Making something happen late in the season can mean using some tools to lure a curious deer to the gun. Rattling antlers may be most productive during the rut, but hunter Comer Morrison of Yemassee says that one of the best spots to set up for a late-season rattling session is near a log deck that is more than two years old.

“The log deck will be grown up in some bushes, and it will become a part of the woodland landscape for whitetail deer, and they love to lay up near them or right next to them,” he said.

“Using a partner system, have one (hunter) rattle some antlers on one side of the log deck, while the other hunter is stationed on the ground on the far side, looking for deer movement.”

Hunters can also use a doe bleat call or a buck grunt call to vary the sales pitch being broadcast to the pressured deer. Adding a doe-urine scent or even a full-bodied decoy is an option, because when you use aggressive tactics, you are hunting with a sense of purpose.

Deer tend to be homebodies; they’ll stay on a tract of land as long as it suits them. The Quality Deer Management Association teaches that a specific tract can only produce enough forage to sustain a certain number of deer, which translates into the tract’s “carrying capacity.” QDMA guidelines call for an aggressive harvest of does in September in order to lower the population going into the breeding season. Fewer does to breed leaves bucks in better shape, and it protects the tract from overpopulation.

While deer tend to stay “at home” when presented with quality habitat, hunters recognize that some deer will simply never be harvested. They are too wary from pressure and may simply go nocturnal for the remainder of the season. However, some deer will retreat to an out-of-the-way woodland pocket or thicket, and they won’t stray far for food and water. These areas offer a chance for the late-season hunter who is willing to set up a stand on the edge of this area and patiently wait for an opportunity.

A deer stronghold can be located using a map, looking specifically for an area on the property that has little or no vehicular access. If it’s so thick that not even a 4-wheeler has been through it, that makes it a likely spot where deer will seek refuge. Sometimes, a pocket of land just doesn’t get hunted, but a scouting trip to look for deer sign — fresh droppings, rubs, scrapes or older, shed antlers — will be clues that it could be an area where deer lay low when the pressure is on.

Driving for deer with hounds has run into a meat grinder of criticism, some of it well-deserved, but most hunters admit it is an effective tool for late-season deer harvest.

While some hunters employ dogs from the Aug. 15 opening day in the Lowcountry, others rely on it for late-season drives during the Thanksgiving, Christmas and New Year’s Day holidays. Driving for deer with hounds is a fair-chase method of hunting that may face greater restrictions in the future.

Many private landowners prescribe to a quality deer management program, which often involves years of footing the feed and seed bill to provide optimum nutrition as well as superhuman trigger restraint to steward your best bucks. They recognize that their investment in time and money usually is best served by still-hunting.
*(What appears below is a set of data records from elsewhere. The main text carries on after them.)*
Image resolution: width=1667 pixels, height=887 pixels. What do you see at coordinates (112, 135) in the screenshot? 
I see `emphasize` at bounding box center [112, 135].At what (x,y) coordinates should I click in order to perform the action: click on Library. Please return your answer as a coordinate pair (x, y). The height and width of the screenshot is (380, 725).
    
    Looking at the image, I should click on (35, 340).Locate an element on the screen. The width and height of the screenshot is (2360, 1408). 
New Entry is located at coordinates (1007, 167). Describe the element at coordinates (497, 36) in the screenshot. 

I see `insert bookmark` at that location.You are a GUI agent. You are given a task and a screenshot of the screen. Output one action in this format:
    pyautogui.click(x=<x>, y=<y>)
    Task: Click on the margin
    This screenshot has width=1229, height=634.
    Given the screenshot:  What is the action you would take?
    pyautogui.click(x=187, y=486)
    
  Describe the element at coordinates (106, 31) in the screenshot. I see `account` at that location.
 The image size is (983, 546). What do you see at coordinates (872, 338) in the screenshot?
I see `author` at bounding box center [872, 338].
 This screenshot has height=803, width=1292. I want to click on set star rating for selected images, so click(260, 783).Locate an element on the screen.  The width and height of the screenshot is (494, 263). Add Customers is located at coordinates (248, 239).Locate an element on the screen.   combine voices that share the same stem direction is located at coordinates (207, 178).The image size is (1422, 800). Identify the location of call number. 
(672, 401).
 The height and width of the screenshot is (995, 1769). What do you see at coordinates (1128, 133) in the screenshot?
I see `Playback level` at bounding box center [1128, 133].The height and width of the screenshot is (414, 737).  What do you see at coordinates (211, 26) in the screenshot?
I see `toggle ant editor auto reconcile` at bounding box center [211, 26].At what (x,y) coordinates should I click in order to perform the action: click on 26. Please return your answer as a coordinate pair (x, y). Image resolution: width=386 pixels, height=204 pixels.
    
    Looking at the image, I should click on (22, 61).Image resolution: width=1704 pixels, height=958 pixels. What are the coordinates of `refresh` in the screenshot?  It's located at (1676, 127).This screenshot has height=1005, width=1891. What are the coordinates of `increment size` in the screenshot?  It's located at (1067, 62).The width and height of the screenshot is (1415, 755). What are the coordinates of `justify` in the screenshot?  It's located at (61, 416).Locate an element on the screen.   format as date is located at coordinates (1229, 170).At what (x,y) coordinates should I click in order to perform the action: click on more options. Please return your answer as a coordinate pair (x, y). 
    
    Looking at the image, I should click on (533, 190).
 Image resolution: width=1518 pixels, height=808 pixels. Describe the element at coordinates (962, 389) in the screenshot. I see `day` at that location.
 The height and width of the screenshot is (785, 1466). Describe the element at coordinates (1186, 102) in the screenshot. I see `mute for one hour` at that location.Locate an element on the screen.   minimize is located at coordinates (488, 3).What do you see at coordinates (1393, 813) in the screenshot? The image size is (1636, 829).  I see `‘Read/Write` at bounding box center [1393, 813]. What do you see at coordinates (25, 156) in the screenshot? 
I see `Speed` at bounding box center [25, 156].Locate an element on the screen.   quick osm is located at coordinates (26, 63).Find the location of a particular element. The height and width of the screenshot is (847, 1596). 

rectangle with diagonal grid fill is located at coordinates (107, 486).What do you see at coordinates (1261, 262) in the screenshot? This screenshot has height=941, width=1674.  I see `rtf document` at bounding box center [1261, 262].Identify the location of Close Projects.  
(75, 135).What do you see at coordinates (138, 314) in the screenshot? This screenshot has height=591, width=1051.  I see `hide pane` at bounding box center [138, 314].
When drives are conducted on other nearby tracts and dogs stray from onto the still-hunting lease, hunters claim that this type of intrusion ruins their chance for a productive hunt, while dog-drivers wonder why still-hunters can’t appreciate that they might run a deer or two towards them on occasion. This scenario has played out countless times, and the end result is usually a colossal dust-up that leaves each party frayed and irritated.

No matter what side of the fence a hunter sits, there can be no argument that dog-driving is a great late-season tool for hunting pressured deer.

Mike Polk of Islandton and his dog-driving club makes a point of hunting with every day on the last week of deer season.

“This is what we live for around here, getting serious about deer hunting with dogs,” he said. “We kill most of our deer during the last week of the season, and we run ’em hard.”